Increased Data Governance
Companies are creating, accessing and using incredible amounts of data from more sources than ever before. With access to unprecedented amounts of information, companies are increasing investments in setting their data free to decision makers throughout the organization, creating an obvious need for a new role to control that data.
This new type of position must go beyond pure data management to include: understanding how data is being used throughout the company, identifying what information is most important for those uses and filtering out clutter. Today’s BI solutions are so extensive, now is the time to clean up and focus on the critical objectives.
The Rise of Embedded BI
Everyone has a daily business routine. Adding a new process to the to-do list might at first seem disruptive, whether or not it is ultimately good for business. As everyone knows, the more complicated a process is perceived to be, the less likely it is to be executed. When a BI environment is not satisfactorily adopted throughout the organization, it can disrupt how reports, dashboards and analyses are being delivered, complicating an otherwise useful business process.

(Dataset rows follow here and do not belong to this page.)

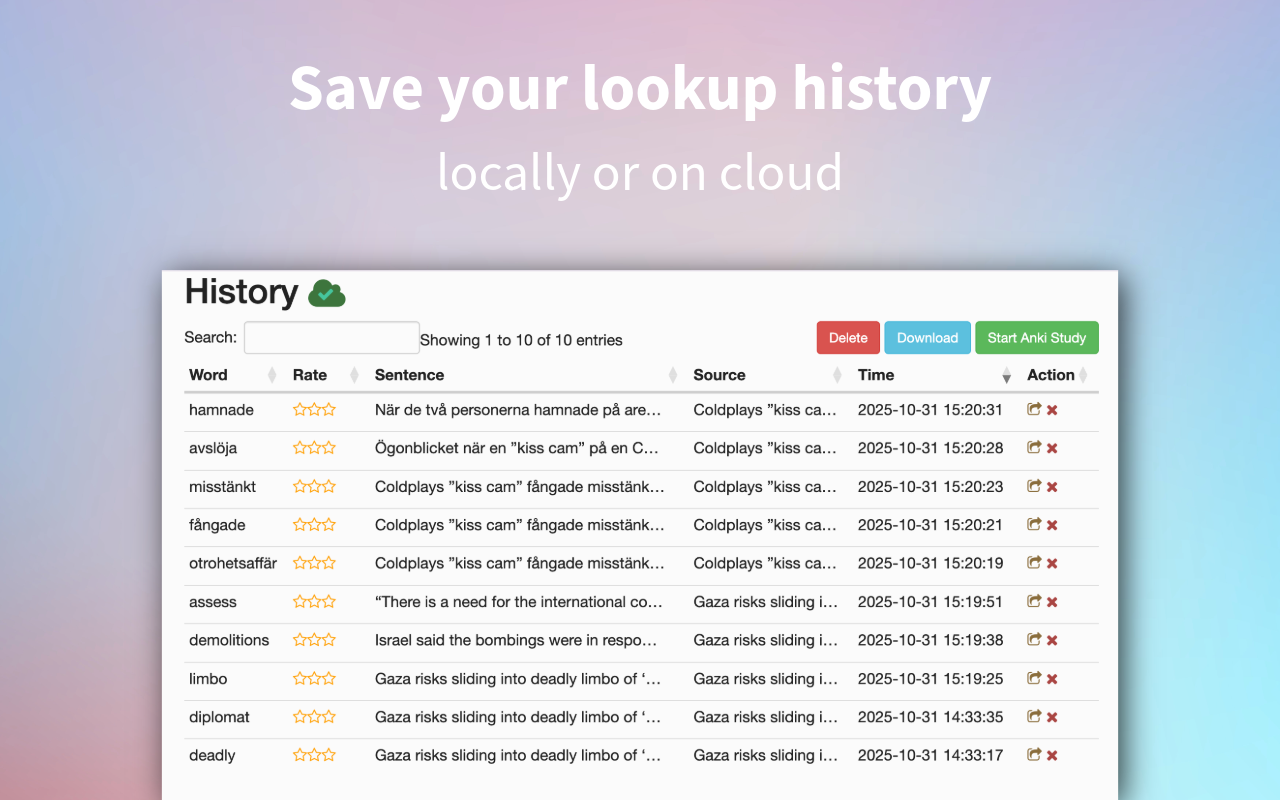The height and width of the screenshot is (800, 1280).
Task: Click the Start Anki Study button
Action: click(x=1036, y=338)
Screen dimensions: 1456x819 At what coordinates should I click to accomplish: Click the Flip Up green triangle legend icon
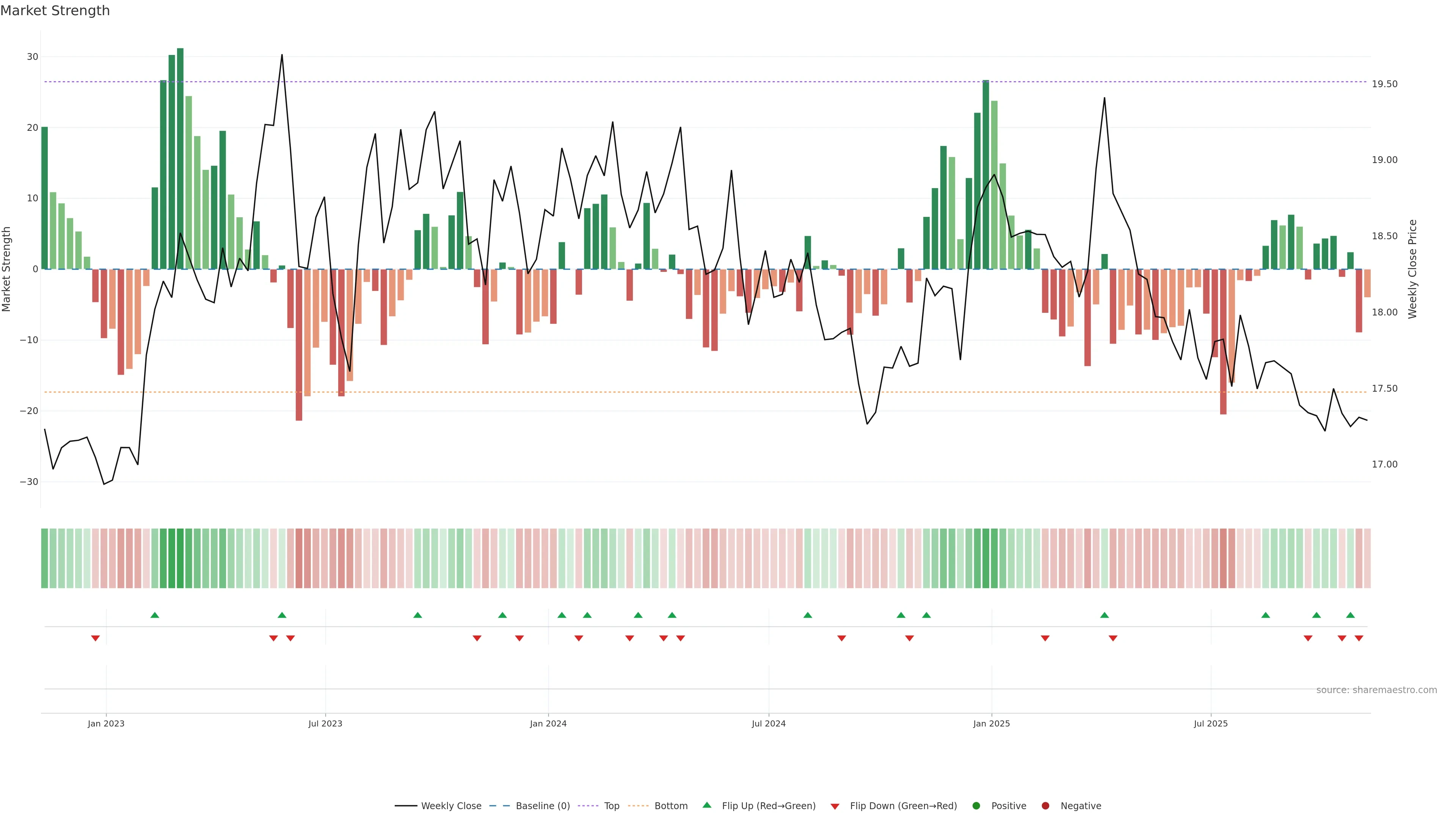(x=706, y=805)
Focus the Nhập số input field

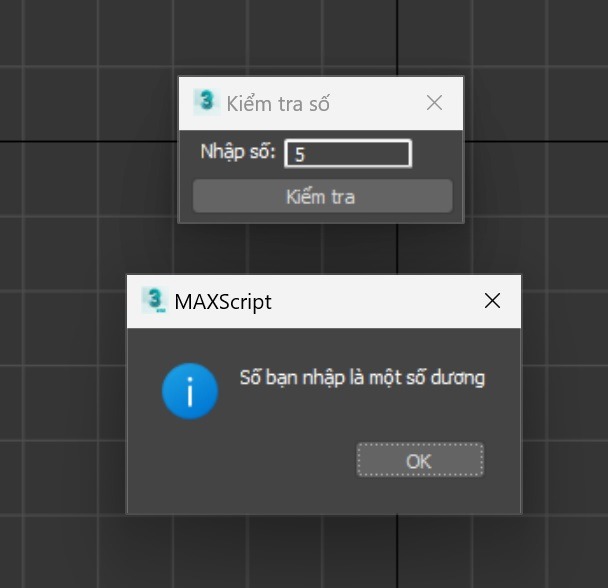click(x=347, y=154)
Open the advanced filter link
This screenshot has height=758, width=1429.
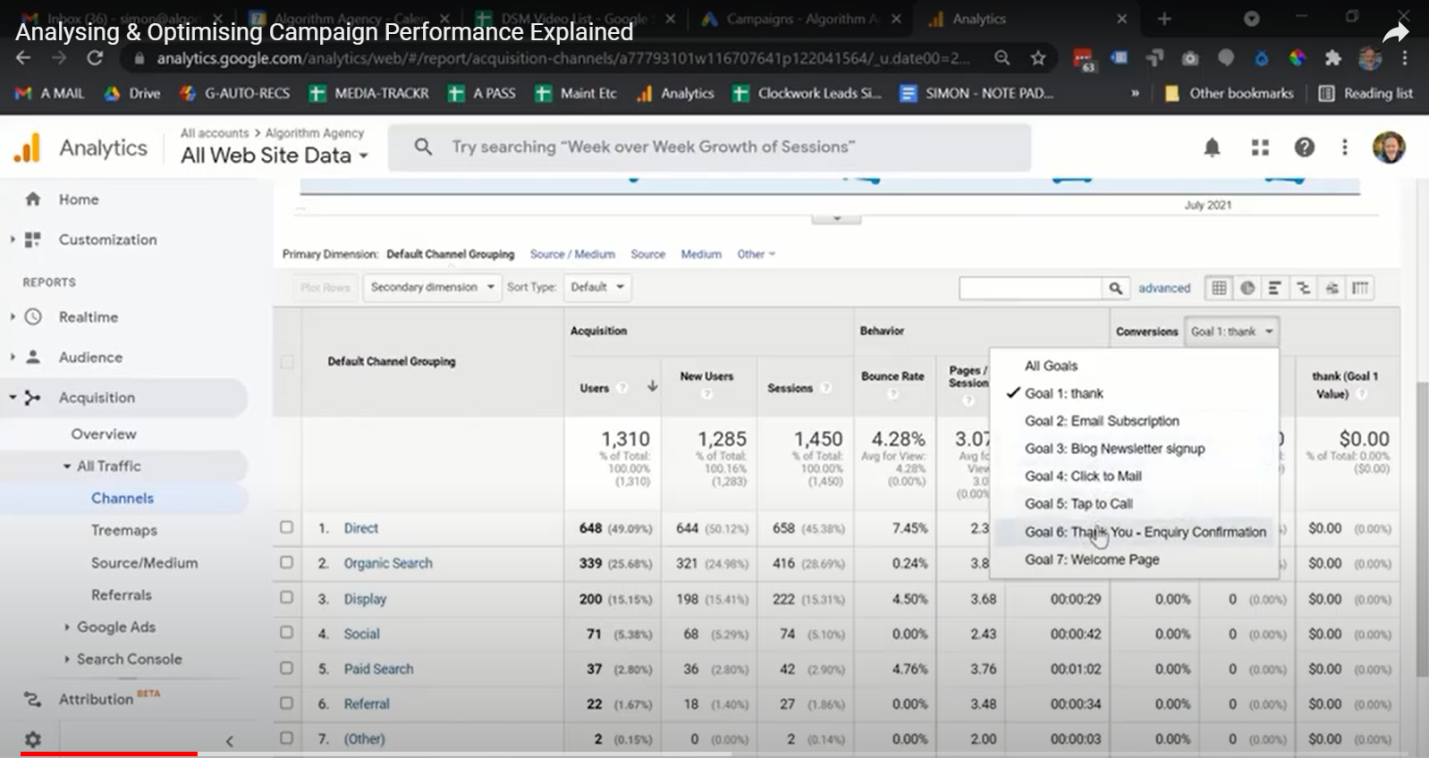click(x=1164, y=288)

The solution is to provide access to the right information directly where people are working. Embedding an analysis on the product card in an ERP system, or on the customer card in a CRM system, are easy ways to ensure BI is consumed when and where people need it most.
Simplified Data Visualizations
The average attention span is shrinking. In the face of constant bombardment of information, attention typically lingers on a single task for just eight seconds before something else demands it.
Because of this, dashboards and analyses will become increasingly simplified to convey the most critical information in the fastest, most efficient way possible. With the number of roles and variety of ways different personas prefer to consume information, an analysis that is built for everyone is guaranteed to portray so much that very little value will actually be gleaned in the time employees devote to it.
Data visualizations in the year to come will be designed for each specific persona and display only the most critical KPIs. To do this, every dashboard and analysis must be designed with the Goldfish Effect in mind.
Increased Data Experimentation
In 2014, 73 percent of companies either had already invested in or planned on investing in Big Data solutions, according to Gartner. That doesn’t mean, however, that companies knew what to do with the data. Gartner found that despite the dramatic rise in investment in Big Data, there was no corresponding rise in Big Data projects.
As the interest in Big Data has risen, so have the tools to capture it. Users of BI tools can now easily pull in relevant external data to analyze independently or to mash-up with an organization’s existing internal data.
The Rise of Cloud BI
With organizations increasingly putting Big Data on their wish lists, they’ll be turning to the cloud not only for its immense storage capabilities, but to utilize it for its access to bigger Big Data. The cloud provides easy access to data 24/7, enabling enterprises to have immediate access to what they need for the data experimentation mentioned earlier, such as data mash-ups. By giving enterprises this ability, unprecedented amounts of business questions can finally find an answer in the data, and doing it within the cloud makes it painless.